= Beginning of Section =
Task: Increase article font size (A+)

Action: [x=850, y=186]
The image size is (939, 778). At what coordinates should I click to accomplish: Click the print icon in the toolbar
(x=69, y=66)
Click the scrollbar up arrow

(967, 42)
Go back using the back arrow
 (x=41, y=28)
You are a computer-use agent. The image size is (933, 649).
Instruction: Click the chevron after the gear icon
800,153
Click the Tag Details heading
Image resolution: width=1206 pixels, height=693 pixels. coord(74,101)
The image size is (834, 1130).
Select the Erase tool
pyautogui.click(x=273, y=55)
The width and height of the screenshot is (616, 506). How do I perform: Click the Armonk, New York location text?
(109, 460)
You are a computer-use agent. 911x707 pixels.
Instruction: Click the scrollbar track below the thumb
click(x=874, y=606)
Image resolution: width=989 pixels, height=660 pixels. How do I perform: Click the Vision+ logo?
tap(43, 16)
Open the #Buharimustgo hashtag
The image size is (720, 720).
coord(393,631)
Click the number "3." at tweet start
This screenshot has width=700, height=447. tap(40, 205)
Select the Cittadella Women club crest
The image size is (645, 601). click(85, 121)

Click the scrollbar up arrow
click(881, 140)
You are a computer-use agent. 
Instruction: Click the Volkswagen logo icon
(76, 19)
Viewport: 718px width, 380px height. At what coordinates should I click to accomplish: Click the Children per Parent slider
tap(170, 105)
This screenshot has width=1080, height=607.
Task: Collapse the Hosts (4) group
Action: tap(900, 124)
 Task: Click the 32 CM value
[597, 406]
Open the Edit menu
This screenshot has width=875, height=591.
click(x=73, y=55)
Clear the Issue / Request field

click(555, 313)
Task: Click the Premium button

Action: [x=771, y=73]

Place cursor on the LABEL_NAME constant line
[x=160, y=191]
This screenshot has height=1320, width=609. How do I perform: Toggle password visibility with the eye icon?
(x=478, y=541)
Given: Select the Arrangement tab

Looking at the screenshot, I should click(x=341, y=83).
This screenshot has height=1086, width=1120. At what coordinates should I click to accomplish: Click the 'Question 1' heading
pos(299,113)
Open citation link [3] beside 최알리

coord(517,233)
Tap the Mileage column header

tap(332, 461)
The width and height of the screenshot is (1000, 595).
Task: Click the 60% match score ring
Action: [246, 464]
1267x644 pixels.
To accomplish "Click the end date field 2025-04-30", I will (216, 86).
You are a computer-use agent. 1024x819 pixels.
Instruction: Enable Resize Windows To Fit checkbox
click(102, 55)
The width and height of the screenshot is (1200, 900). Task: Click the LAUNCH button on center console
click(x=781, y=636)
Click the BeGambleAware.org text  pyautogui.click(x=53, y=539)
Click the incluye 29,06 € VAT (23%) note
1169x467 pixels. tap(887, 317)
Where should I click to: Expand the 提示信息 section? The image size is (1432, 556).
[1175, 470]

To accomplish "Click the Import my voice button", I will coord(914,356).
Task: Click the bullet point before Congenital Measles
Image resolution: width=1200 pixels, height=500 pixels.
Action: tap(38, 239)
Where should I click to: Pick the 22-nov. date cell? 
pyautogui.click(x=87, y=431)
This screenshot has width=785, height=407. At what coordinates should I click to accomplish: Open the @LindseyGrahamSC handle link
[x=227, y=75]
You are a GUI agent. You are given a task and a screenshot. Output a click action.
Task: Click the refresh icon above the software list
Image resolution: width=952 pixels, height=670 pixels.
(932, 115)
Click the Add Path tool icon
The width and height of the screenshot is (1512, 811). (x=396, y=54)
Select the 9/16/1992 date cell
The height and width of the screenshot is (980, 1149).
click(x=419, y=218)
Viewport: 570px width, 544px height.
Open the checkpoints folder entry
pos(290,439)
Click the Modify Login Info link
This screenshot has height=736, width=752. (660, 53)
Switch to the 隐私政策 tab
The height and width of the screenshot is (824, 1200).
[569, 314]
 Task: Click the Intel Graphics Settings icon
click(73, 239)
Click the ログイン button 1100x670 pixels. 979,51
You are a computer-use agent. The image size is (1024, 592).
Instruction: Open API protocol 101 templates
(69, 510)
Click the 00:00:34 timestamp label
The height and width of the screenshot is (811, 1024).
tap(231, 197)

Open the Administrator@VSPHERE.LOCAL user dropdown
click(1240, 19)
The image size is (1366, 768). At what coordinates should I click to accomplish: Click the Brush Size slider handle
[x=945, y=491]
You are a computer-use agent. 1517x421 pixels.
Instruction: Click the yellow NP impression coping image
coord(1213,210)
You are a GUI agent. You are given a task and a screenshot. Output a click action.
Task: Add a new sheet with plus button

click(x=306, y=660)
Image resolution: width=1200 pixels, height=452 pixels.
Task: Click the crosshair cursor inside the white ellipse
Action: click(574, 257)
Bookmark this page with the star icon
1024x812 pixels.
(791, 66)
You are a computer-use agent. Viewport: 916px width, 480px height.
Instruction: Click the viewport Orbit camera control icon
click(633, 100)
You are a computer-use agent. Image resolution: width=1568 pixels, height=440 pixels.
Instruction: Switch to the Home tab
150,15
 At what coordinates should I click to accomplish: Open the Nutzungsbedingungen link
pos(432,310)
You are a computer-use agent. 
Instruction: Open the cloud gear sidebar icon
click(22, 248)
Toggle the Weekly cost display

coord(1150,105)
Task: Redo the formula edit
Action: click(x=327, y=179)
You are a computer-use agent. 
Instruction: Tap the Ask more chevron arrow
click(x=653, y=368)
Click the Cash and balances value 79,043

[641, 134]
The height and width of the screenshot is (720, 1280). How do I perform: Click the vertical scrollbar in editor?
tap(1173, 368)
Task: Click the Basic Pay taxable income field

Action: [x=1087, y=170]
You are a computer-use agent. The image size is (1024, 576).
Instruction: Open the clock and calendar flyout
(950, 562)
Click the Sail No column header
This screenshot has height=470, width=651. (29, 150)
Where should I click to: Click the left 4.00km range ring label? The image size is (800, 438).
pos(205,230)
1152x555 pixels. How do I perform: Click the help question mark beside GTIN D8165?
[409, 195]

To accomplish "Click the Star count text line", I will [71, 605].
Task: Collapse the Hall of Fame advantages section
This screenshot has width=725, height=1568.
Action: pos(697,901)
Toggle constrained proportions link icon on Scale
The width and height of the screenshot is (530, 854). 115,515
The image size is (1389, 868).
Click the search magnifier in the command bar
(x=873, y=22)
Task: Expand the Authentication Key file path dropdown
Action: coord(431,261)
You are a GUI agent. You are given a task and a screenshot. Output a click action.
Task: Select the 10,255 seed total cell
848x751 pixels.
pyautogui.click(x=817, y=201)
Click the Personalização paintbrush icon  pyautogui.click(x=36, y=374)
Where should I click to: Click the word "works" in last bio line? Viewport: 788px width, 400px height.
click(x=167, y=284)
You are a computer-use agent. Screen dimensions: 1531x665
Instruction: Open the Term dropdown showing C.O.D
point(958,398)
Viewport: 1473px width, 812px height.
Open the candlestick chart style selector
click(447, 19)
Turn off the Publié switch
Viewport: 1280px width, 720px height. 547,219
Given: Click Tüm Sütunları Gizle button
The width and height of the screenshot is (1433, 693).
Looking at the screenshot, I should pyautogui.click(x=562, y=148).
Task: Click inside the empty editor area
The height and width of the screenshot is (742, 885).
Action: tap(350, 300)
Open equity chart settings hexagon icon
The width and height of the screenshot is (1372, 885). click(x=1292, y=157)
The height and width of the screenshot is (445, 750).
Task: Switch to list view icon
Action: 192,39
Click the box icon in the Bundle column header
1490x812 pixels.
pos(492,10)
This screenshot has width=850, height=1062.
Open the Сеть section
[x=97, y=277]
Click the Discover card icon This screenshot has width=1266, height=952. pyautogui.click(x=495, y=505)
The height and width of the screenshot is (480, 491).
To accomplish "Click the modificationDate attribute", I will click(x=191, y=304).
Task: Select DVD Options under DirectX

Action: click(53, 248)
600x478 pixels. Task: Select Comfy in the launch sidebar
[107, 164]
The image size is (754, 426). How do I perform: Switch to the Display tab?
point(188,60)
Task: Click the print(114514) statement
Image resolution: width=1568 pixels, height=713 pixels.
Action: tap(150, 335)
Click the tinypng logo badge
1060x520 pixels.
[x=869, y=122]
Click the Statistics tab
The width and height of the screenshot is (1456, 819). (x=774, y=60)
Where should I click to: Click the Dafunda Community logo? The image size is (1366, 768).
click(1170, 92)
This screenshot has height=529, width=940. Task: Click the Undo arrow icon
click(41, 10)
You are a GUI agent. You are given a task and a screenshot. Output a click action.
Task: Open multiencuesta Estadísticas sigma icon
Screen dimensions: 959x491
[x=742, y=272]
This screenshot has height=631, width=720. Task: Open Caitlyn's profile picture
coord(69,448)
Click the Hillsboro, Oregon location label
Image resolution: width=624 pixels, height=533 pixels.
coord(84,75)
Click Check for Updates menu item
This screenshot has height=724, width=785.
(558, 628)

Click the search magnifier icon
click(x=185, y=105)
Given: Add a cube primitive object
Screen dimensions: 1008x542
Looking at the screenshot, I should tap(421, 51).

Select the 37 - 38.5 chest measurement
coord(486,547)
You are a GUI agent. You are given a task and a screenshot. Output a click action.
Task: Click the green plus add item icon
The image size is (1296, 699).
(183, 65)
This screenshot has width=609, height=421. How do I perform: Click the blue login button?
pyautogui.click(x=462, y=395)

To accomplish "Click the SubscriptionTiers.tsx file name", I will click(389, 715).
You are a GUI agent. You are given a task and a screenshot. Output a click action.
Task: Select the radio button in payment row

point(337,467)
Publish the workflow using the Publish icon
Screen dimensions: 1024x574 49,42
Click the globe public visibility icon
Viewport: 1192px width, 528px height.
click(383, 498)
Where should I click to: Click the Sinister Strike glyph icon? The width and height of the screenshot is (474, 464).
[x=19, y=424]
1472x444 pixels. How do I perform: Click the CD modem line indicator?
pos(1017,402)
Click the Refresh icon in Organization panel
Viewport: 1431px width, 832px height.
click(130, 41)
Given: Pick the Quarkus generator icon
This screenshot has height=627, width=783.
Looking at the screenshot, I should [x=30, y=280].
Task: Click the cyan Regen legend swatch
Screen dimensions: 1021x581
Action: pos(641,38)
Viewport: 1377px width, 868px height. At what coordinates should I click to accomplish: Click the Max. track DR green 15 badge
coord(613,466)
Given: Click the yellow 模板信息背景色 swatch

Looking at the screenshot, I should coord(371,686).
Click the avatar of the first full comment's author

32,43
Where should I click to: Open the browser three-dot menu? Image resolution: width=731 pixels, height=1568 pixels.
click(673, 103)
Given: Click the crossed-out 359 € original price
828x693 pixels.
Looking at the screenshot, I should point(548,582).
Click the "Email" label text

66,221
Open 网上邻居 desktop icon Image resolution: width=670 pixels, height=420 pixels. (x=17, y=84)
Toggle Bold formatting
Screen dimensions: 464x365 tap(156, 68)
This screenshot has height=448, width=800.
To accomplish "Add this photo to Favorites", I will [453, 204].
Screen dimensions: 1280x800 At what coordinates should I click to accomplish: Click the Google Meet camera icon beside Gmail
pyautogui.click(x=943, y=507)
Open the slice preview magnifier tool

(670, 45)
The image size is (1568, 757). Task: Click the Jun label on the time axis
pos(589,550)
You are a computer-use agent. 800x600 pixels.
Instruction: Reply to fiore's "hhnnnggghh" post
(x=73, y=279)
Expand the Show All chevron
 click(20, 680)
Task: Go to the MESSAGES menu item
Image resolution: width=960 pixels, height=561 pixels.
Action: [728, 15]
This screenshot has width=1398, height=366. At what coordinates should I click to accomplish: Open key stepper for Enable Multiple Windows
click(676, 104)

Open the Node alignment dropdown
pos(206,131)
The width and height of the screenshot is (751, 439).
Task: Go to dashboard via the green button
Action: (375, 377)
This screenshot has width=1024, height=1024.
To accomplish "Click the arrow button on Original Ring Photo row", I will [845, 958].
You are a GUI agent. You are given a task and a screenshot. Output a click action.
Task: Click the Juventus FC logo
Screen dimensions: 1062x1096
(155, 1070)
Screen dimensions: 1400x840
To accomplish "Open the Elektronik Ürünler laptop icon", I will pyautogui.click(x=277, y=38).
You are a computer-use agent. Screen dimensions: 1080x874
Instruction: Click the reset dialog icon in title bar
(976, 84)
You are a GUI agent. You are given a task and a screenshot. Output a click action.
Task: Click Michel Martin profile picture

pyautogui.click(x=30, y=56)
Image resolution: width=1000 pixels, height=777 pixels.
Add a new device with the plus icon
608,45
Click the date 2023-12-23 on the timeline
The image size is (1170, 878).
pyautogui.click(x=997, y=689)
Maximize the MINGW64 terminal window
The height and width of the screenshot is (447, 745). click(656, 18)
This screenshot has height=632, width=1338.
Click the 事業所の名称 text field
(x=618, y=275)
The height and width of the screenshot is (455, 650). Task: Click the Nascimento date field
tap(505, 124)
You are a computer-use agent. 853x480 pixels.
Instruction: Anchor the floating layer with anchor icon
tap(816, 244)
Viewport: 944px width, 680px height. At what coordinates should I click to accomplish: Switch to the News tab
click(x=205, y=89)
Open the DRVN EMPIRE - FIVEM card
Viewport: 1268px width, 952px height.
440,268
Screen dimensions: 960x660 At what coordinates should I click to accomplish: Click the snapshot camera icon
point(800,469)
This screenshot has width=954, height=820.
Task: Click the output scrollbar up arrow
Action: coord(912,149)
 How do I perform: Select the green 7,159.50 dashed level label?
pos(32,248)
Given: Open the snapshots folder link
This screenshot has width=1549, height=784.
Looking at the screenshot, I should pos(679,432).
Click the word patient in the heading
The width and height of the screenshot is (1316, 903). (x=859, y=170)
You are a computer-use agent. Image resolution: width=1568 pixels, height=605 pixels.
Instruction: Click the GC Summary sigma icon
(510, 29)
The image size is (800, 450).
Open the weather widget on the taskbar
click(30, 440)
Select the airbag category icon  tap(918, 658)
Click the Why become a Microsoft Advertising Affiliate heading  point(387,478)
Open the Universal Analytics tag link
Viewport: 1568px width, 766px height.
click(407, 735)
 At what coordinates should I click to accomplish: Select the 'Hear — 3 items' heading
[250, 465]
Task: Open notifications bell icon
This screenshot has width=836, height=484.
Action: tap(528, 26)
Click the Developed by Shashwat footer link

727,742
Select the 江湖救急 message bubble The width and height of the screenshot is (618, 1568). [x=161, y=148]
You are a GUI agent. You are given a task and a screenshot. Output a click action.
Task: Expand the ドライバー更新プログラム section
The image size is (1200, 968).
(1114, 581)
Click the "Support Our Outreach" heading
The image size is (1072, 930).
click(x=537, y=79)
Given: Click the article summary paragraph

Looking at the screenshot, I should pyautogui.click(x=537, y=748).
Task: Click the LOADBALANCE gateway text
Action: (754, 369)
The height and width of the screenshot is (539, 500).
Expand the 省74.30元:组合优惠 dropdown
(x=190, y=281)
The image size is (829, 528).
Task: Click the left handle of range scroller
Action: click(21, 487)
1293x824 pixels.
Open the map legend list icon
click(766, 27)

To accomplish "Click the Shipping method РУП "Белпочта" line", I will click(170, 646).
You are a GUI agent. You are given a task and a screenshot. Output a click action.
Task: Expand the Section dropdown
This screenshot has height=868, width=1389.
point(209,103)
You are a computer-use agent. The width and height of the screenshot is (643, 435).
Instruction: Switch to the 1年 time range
= End of Section =
Copy out the lines above exactly, beginning at the one that contains "Task: Click the refresh" and ending at the one that contains "You are a computer-use agent. The image size is (1024, 592).".

Task: Click the refresh icon above the software list
Image resolution: width=952 pixels, height=670 pixels.
(932, 115)
Click the Add Path tool icon
The width and height of the screenshot is (1512, 811). (x=396, y=54)
Select the 9/16/1992 date cell
The height and width of the screenshot is (980, 1149).
click(x=419, y=218)
Viewport: 570px width, 544px height.
Open the checkpoints folder entry
pos(290,439)
Click the Modify Login Info link
This screenshot has height=736, width=752. (660, 53)
Switch to the 隐私政策 tab
The height and width of the screenshot is (824, 1200).
[569, 314]
 Task: Click the Intel Graphics Settings icon
click(73, 239)
Click the ログイン button 1100x670 pixels. 979,51
You are a computer-use agent. The image size is (1024, 592).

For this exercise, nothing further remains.